Older Americans who find it more and more difficult to see up close might be able to ditch those reading glasses soon — assuming they're up for an expensive surgery.
A study presented at the American Academy of Ophthalmology's annual convention said, "A thin ring inserted into the eye could soon offer a reading glasses-free remedy for presbyopia, the blurriness in near vision experienced by many people over the age of 40."
The thin ring they're talking about is AcuFocus's Kamra, a small, thin disk that's inserted into the eye directly above the cornea at a per-eye price roughly equivalent to Lasik.
The disk has a small hole over the pupil that lets in a narrow beam of light. If you've ever tested your vision by looking through a pinhole, you know that focusing light helps improve near vision. Some people even wear glasses made primarily out of pinholes.
The Kamra inlay essentially does that all the time, allowing patients to see up close without detracting from their vision at a distance. It's billed as the glasses-free solution to blurry cellphones and newspapers by clinicians who implant them.

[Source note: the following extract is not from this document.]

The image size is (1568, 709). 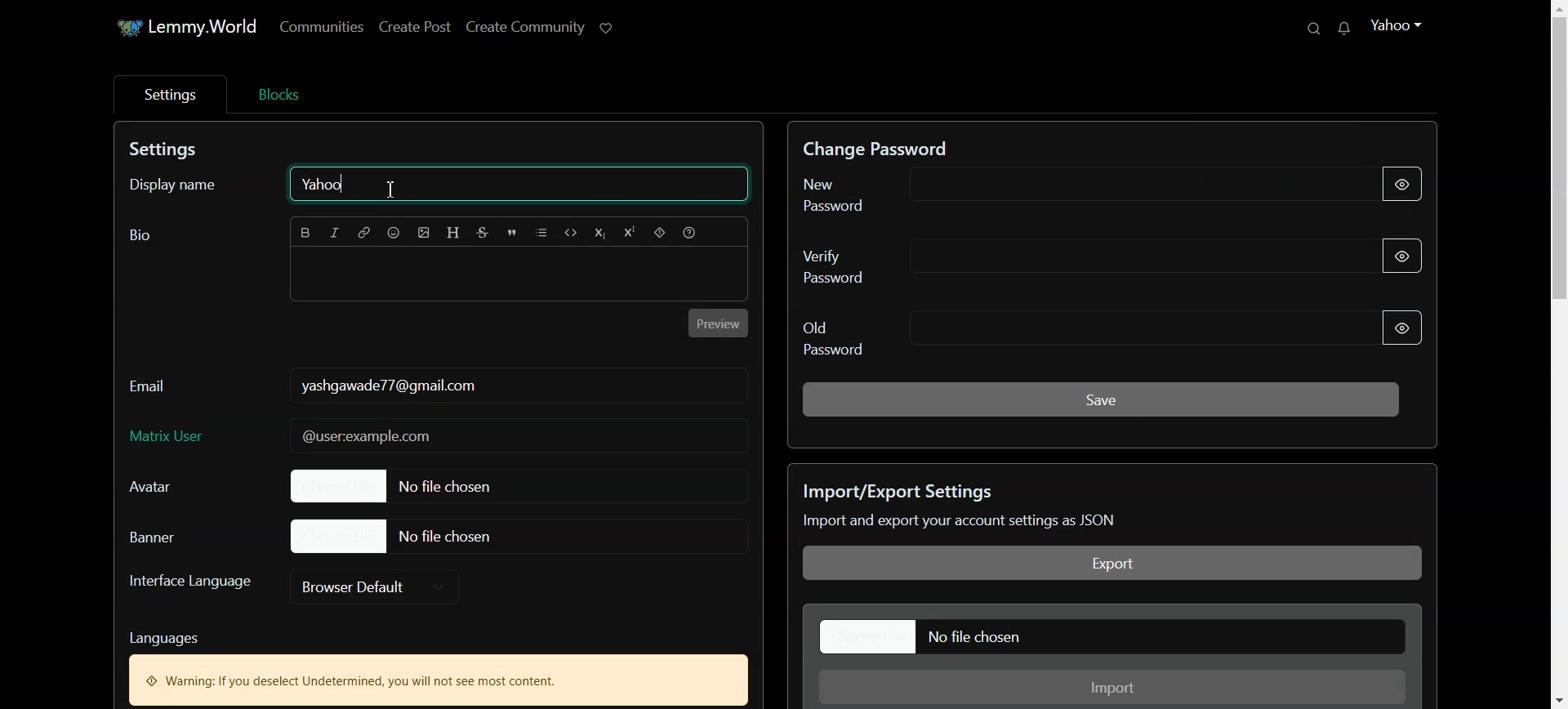 I want to click on Typing window, so click(x=519, y=277).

But none of those clinicians are operating in the U.S. Even though Kamra has been available to the public in Europe and Asia for years, the FDA hasn't approved its use, though it's getting close.
This past summer, a committee within the agency said the benefits of Kamra outweigh the risks, though the vote very nearly went against the product. The FDA still has some safety concerns and will likely require further testing.
But one of the major selling points of corneal inlays is that, if you have problems with them, they can be removed — although two surgeries just to get rid of reading glasses might be too steep a price tag for many patients.